## EXTRACTED TEXT
-- begin --
Dark days

Do all newspapers deserve to survive?

Shona Craven is an exceptional journalist. By which I mean that she is an exception to the less than illustrious norm. Her work is always thoughtful and more often than not thought-provoking. When she writes in defence of newspapers, I take good account of what she says. Even when one of those newspapers is The Sun. I cannot disagree with her central point that society needs newspapers. And that we need those newspapers to represent the greatest possible diversity of perspectives. Indeed, it is Scotland’s tragedy that we do not enjoy this diversity. I am sure newspapers in general would be better respected in Scotland if they more honestly served to reflect and represent Scotland. The real Scotland, that is, and not the grotesque caricature presented by the British Nationalist-supporting press.

This diversity of viewpoints is essential because the alternative is that some viewpoints are excluded. Censorship is not only the redaction of texts. Censorship takes more forms than just the blue pencil. Arguably more pernicious than formal censorship is that which operates informally as a product of power. Not the words that are blacked out, but the words that never appear because they would offend established power. We can only have confidence that this insidious form of censorship doesn’t prevail if we can see that every conceivable viewpoint is being aired. We can only trust the press if, alongside those which honestly serve to represent and reflect Scotland, there are newspapers which print stuff we strongly disapprove of and express views we absolutely disagree with.
-- end --
Revise the piece on newspapers, everything from "Do all newspapers" down to "British Nationalist-supporting press.", so that "columnist" stands in place of "journalist".

## SUPPLIED RECORDS
-- begin --
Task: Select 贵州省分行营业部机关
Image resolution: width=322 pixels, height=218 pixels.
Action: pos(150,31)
-- end --
-- begin --
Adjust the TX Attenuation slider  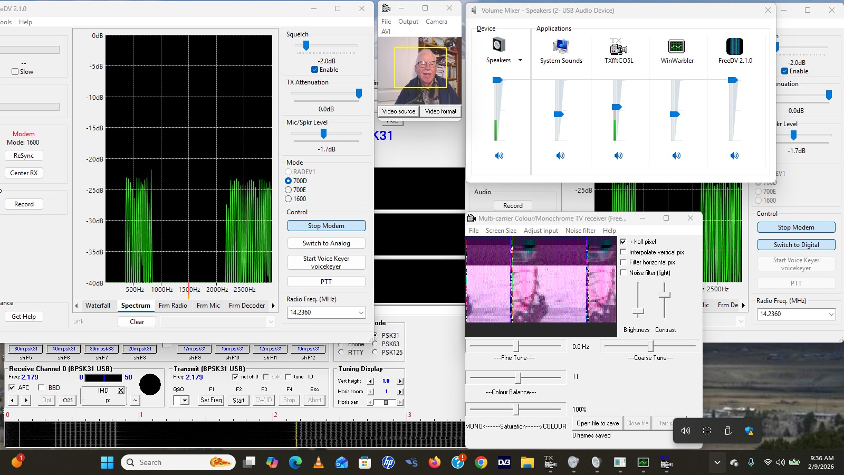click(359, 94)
-- end --
## SOLUTION TO THE EXERCISE
Do all newspapers deserve to survive?

Shona Craven is an exceptional columnist. By which I mean that she is an exception to the less than illustrious norm. Her work is always thoughtful and more often than not thought-provoking. When she writes in defence of newspapers, I take good account of what she says. Even when one of those newspapers is The Sun. I cannot disagree with her central point that society needs newspapers. And that we need those newspapers to represent the greatest possible diversity of perspectives. Indeed, it is Scotland’s tragedy that we do not enjoy this diversity. I am sure newspapers in general would be better respected in Scotland if they more honestly served to reflect and represent Scotland. The real Scotland, that is, and not the grotesque caricature presented by the British Nationalist-supporting press.